Cine abarca lo grande y lo pequeño, la historia íntima y la reflexión general, el rostro propio y la cara ajena. En un decorado sobrio, un modesto patio de butacas aparece iluminado por unas minúsculas bombillas con las que sus creadores asociarán varias metáforas: las conexiones neuronales de nuestra mente, la nebulosa del espacio, la gradación de la intensidad emocional con la que los protagonistas emprenden sus diferentes búsquedas… Y es que, como decíamos, Cine es la historia de una búsqueda. La de Pablo y su familia original, pero también la de Pablo y la madurez. La de todos esos rostros anónimos, actores de un momento de cambio, perdidos en el tiempo. Como si ya no existiesen, ni tampoco el entusiasmo con el que enfrentaron un momento crucial de la Historia. Por eso, la propuesta de La tristura se desdobla en dos partes: la íntima y la, digamos, teórica. La de esa investigación académica que Alejandra (Itsaso Arana) quiere emprender como proyecto artístico: lo moderno es amar.

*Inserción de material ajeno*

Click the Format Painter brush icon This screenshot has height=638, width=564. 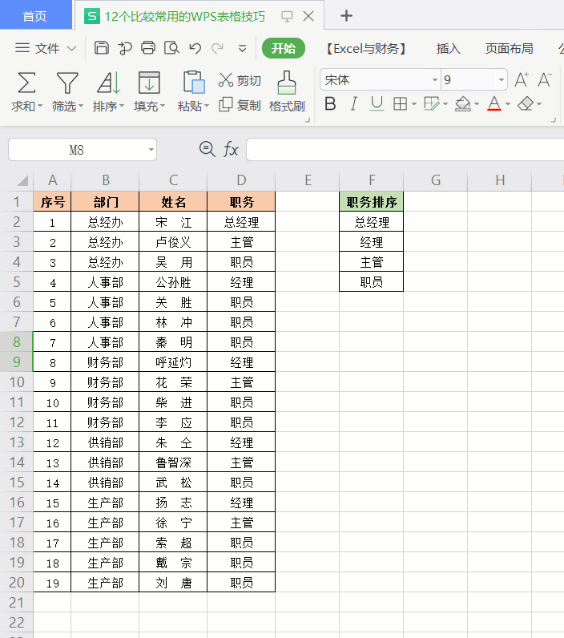click(286, 83)
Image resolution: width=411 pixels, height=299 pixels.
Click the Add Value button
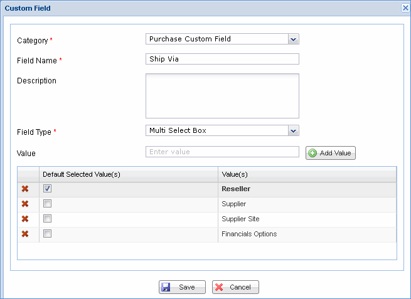(331, 153)
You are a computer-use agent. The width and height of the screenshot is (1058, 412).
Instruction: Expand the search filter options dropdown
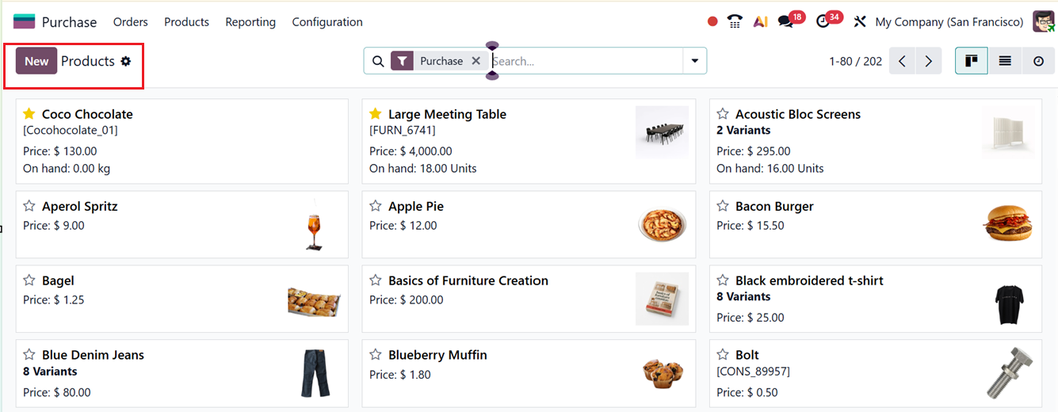click(x=695, y=61)
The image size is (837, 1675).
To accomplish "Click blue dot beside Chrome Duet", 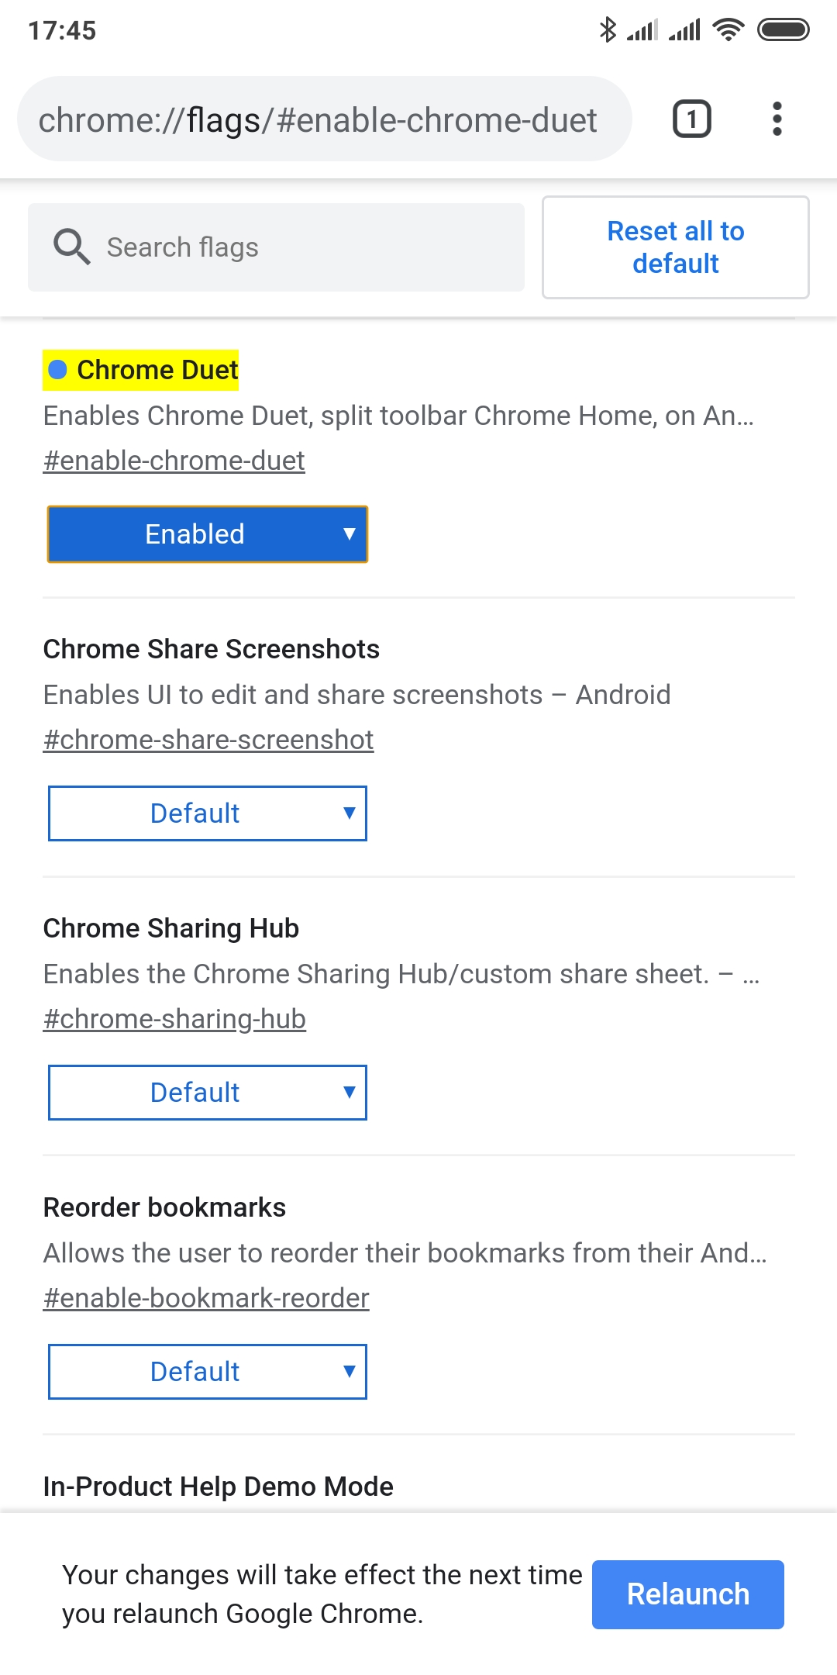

Que un cantante como Pablo un Destruktion sea la voz que nos guie a través de Cine parece completamente lógico ya desde el mismo inicio, bajo el arrullo de Ganas de arder, de todas esas pequeñas palabras que hablan de amor, de vida y, también, de madurez. Con las que La tristura esboza el viaje de su personaje, de Madrid a Donosti y de allí a Turín, entre reservados de un bar, cabinas de grabación y habitaciones de hotel. Mientras, en paralelo, reflexionan sobre cómo nos afectan esos vaivenes, esa indeterminación, cada vez que intentamos pensarnos, expresar quiénes somos, cómo hemos llegado hasta aquí y qué es lo que podemos hacer en adelante. Cada vez que buscamos un lugar en el que echar raíces o cada vez que intentamos reconocernos al mirarnos en el espejo.

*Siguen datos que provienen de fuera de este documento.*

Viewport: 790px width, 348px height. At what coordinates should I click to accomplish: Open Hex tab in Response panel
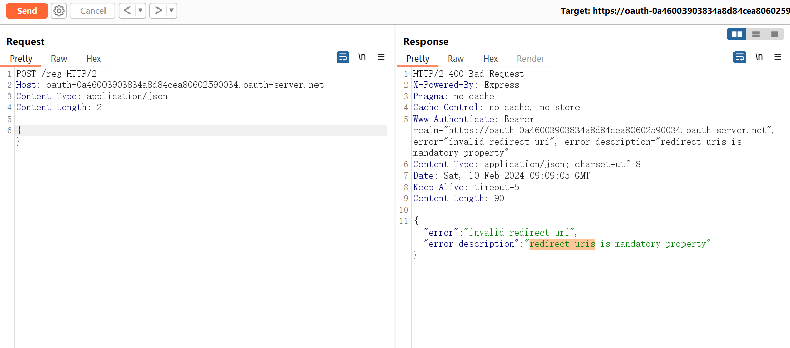[490, 59]
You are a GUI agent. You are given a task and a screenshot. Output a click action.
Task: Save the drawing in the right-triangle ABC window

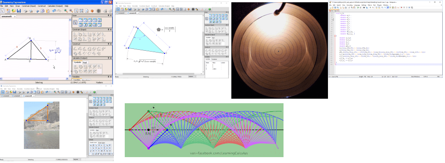tap(19, 11)
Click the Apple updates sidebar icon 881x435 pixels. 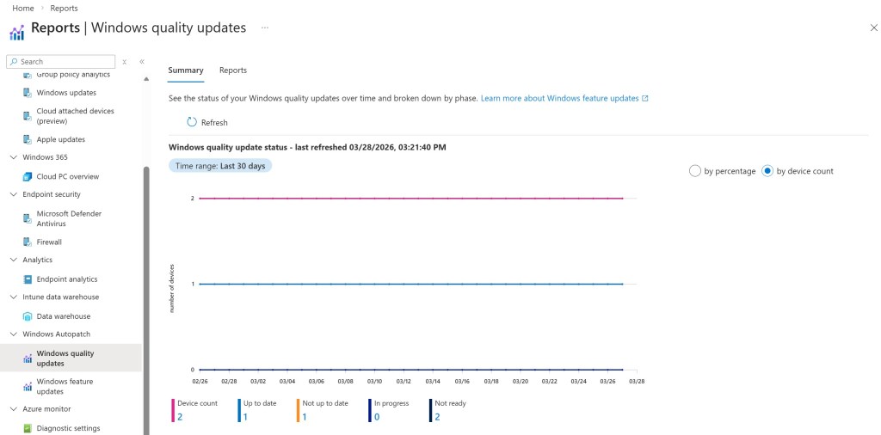point(28,139)
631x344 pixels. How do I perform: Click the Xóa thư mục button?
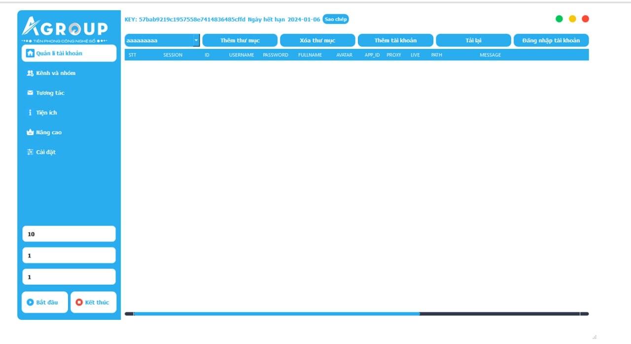(317, 40)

Las escenas se suceden con tanta fluidez que es difícil no sentirse absorbido por las emociones que desprenden los personajes. Por la ternura con la que Alejandra despide su último día de clase. Por el gracejo con el que Pablo flirtea, mientras cantan Gino Paoli o Patty Pravo, con la camarera del hotel. O por esa desesperada intimidad con la que las mejores palabras de amor se pierden en un contestador automático. Todo ello, por cierto, susurrado al oído del espectador, pues la obra se sigue a través de auriculares. En parte, para articular las diferentes voces escénicas sin presencia corporal, en parte para trasladar al público esa sensación de pertenencia, de extrema cercanía, con la que todo parece acontecer tras la cortina transparente del escenario.  Cercanía que embarga a los actores, a sus miradas, al gesto pícaro de los niños, a los cuerpos que buscan un poco de intimidad para contarnos sus secretos. A las caras, todavía jóvenes, sin casi historia, que precisamente por eso necesitan ponerse en marcha para construir un presente.

Cine se puede leer desde diferentes escalas, a partir de la ambición con la que La tristura articula su propuesta. Quizá la más bonita sea entender que esta obra habla sobre la épica del crecer, de la madurez que uno adquiere casi sin percatarse y que le persigue a cada nuevo gesto, a cada nueva memoria acumulada en su interior. Y es ahí, en ese drama para nuestro país, el de la memoria que siempre se olvida, donde Cine vuela más alto. Con más fuerza. Con la suficiente madurez teatral que los años de trabajo en escena le han proporcionado a sus creadores. Y es allá, en el drama pequeño, en las canciones de Pablo, las imágenes de Alejandra y los múltiples roles de Fernanda Orazi (¿acaso una de las mejores actrices del teatro actual?), donde mejor se siente Cine. O, precisamente, donde más se entiende la mirada curiosa del niño con el que se abre la función. Cuando poco a poco miramos en nuestro interior para ver qué ha sido de nosotros, de nuestra vida. Para advertir cuál es el rostro que nos merecemos. Lo que queremos ser. Esas palabras que susurrar al oído.